Thanks for reporting case @tshrinivasan https://github.com/tshrinivasan

— You are receiving this because you were mentioned. Reply to this email directly, view it on GitHub https://github.com/Ezhil-Language-Foundation/open-tamil/issues/132#issuecomment-372009453, or mute the thread https://github.com/notifications/unsubscribe-auth/ABNbON5zN6PKfWr9mRR3z5IsZThhCDTeks5tc35OgaJpZM4SjC9C .

-- Regards, T.Shrinivasan

My Life with GNU/Linux : http://goinggnu.wordpress.com Free E-Magazine on Free Open Source Software in Tamil : http://kaniyam.com

Get Free Tamil Ebooks for Android, iOS, Kindle, Computer : http://FreeTamilEbooks.com

arcturusannamalai commented 6 years ago

@tshrinivasan I checked in debugger - I have difficulty in reproducing issue. It seems the Python is not able to the represent the quote character. Can you send the unicode code-point version of the strings ?

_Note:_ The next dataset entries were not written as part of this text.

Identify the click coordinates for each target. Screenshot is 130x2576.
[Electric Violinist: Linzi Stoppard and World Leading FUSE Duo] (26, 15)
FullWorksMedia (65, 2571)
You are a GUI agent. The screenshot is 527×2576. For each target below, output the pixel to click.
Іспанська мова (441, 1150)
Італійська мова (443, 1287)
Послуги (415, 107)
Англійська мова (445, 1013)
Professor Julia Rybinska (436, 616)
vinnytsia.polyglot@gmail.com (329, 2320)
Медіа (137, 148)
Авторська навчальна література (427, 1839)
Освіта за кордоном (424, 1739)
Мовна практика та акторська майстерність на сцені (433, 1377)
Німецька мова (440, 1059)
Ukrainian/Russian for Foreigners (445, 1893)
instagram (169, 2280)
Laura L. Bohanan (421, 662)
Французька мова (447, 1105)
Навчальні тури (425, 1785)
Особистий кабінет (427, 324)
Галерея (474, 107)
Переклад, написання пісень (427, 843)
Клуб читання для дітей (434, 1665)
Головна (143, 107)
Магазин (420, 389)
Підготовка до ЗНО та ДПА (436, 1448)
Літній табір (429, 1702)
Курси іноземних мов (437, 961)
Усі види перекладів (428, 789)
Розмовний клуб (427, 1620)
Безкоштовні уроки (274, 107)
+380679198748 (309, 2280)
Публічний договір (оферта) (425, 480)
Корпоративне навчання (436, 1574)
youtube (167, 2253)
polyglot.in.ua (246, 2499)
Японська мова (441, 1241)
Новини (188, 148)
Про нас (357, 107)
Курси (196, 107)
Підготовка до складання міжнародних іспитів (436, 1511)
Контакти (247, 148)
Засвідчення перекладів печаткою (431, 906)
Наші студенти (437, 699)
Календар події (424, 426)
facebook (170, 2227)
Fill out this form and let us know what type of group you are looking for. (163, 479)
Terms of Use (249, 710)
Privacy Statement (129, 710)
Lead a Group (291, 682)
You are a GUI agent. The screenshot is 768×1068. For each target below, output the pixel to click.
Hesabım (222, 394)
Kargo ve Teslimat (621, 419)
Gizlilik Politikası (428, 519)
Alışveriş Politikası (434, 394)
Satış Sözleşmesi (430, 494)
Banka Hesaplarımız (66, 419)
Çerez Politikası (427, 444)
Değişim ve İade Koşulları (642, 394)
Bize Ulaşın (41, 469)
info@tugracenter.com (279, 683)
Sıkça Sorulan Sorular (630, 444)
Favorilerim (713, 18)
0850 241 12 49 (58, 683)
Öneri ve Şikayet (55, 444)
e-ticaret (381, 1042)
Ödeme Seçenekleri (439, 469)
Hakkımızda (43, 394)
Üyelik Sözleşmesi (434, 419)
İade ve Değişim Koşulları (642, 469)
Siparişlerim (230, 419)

for a in [u"ரிஷ ’",u"ரஸ “மா" , u"ரஹ “மான்"]: ... pprint.pprint(a) ... u'\u0bb0\u0bbf\u0bb7 \u2019' u'\u0bb0\u0bb8 \u201c\u0bae\u0bbe' u'\u0bb0\u0bb9 \u201c\u0bae\u0bbe\u0ba9\u0bcd'

for a in [u"ரிஷ’",u"ரஸ“மா" , u"ரஹ“மான்"]: ... pprint.pprint(a) ... u'\u0bb0\u0bbf\u0bb7\u2019' u'\u0bb0\u0bb8\u201c\u0bae\u0bbe' u'\u0bb0\u0bb9\u201c\u0bae\u0bbe\u0ba9\u0bcd'

arcturusannamalai commented 6 years ago

@tshrinivasan Can you try the fix bf4a29b40531ed688a5d7a9d06331b59995c9188 and if it resolves issue, add unitest and close issue ?

arcturusannamalai commented 6 years ago

I will be closing this issue as fix seems sufficient to me.